We are consulting for that company. I'll be advising the company not to consider the candidate for employment for the same reason we didn't: Track record of stagnant development, and, inter-personally, the person would be hard to deal with - not self-aware, self-absorbed, and in need of much guidance, while showing signs of carelessness.
What's the right way to feed that back to the candidate? My choices:
A -- Simply ignore the communication.
B -- Feedback something non-committal.
C -- Feedback that I don't think this role is for them.
I think the *right* thing to do is to "C".
Ignoring the communication is a cop out. Feeding back something non-committal also seems like less than I should do for someone that we did spend some time and effort developing a relationship with.
However, how can I feedback in a respectful fashion? I've already turned down the person once. Now I have to do so a second time? The truth of the matter looks something like this:
"PERSON, I'll be glad to share the positive things I learned about you and your professional background during our interview process with HIRING MANAGER. And - I don't know this is the right opportunity for you, or for COMPANY at this time. They are looking for someone to come in and immediately bring expertise and leadership instantly to build out their new operations process from the ground up. I don't know that your experience and their needs are a good fit. I think they'd be looking for path blazing from you that I'm not convinced your background would bring. You'd be learning along with them, rather than leading them."
Any help her making this less harsh?
Also - am I over-thinking this? Is there a case to be made for being more non-committal? Just stopping at the first sentence above? (but I feel as if that's implying something that isn't true, that I'd be offering a recommendation)
Thank you if you have some thoughts. The main issue is 1) How to be honest, and not misleading; but 2) Not a jerk.
Did this individual ask you for any feedback on their interview?
Did this individual ask you for any feedback on their interview with you before they asked you to put in a good word? If not, I would choose A. If so and if s/he received it well, I would choose C.
As far as the reponse: There's a cast for that: https://www.manager-tools.com/2013/07/you-did-not-demonstrate-part-1
When delivering the shortcoming in this situation, you should use the phrase, "You did not demonstrate XYZ." I would also make it shorter - the content of your message is good, but it could probably even get down to two sentences: "I don't know this is the right opportunity for you, or for COMPANY at this time. You did not demonstrate experience building out the new operations group from the ground up and I know they are looking for someone who has already done this." I think your very first sentence goes a long way toward not making you a jerk - as will your tone and willingness.
Great stuff, William!
Great stuff, William! Appreciated.
In my opinion it would be a
In my opinion it would be a mistake to get involved in any way in the hiring activities of the other company, even if you're consulting. Is it your role to offer an unsollicited negative review of one of their prospects?

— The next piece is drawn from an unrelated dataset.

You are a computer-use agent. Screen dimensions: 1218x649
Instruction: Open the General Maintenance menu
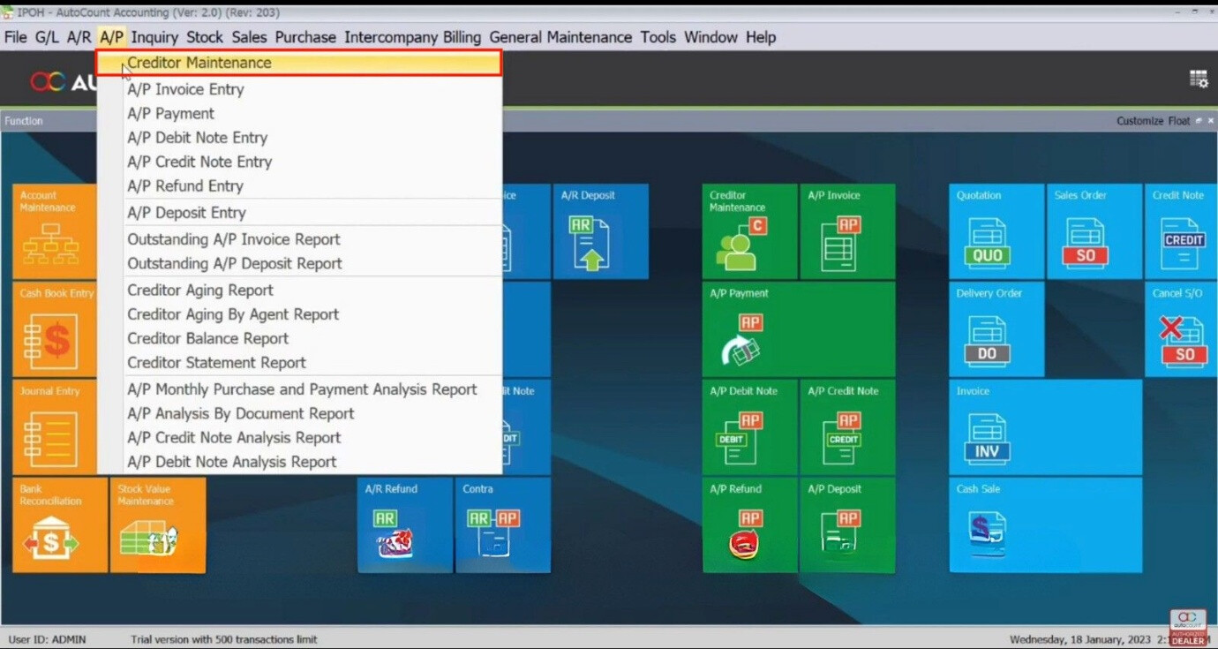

Our company's attorneys have told us to avoid making any negative comments about any applicant, employee, or former employee. In our hyper-litigious society, you could be setting yourself up to a lawsuit. I'm not an attorney, but I know there are some situations where it doesn't matter if something you said is true, all that matters is whether something you said affects someone else in a negative way.
I recommend you completely ignore the request to "put in a good word."
Obviously, there's nothing wrong and everything right about rejecting a candidate for a position in your company when you don't believe the individual is the best choice. Think about this. Is it right that your negative review would haunt the applicant in their attempt to land a different job in a different company?
It just seems there are a lot of ways for this to go reallly wrong.
Mr. Reliable -
You raise good points about the risk that negative feedback to another company could entail.
Two things in response:
- In the consulting role, I'd be offering a sollicited opinion of this candidates. Part of the consulting duties includes helping vett candidates for hiring. I feel an obligation in that role to provide my negative feedback.
- I've heard the advisement to not providing any input into hiring at other companies. I don't take that advice as gospel, I take it as a warning to make a risk-assessment judgement. Not providing information to others within my industry that would be helpful to them....is not a step I'd like to take. I depend on others, and they depend upon me for such feedback. Having said that, constantly being aware of the possible legal risk is good advice and to offer feedback judiciusly and prudently.
I think C option is correct.
I think C option is correct. Giving feedback is not only good for your company, but you’re also helping the candidate to understand where their strengths and weaknesses lie.
Feedback is everything
Did you have the chance to go back to him with feedback after he applied to your company? If not, may be use the opportunity to do it now and I believe this will be an accurate answer to his request. I truly think it is best to give people feedback when they are not hired as this may help with their self-building and will usually leave a better impression with them than not receiving any reply. Hope this is useful for others as well.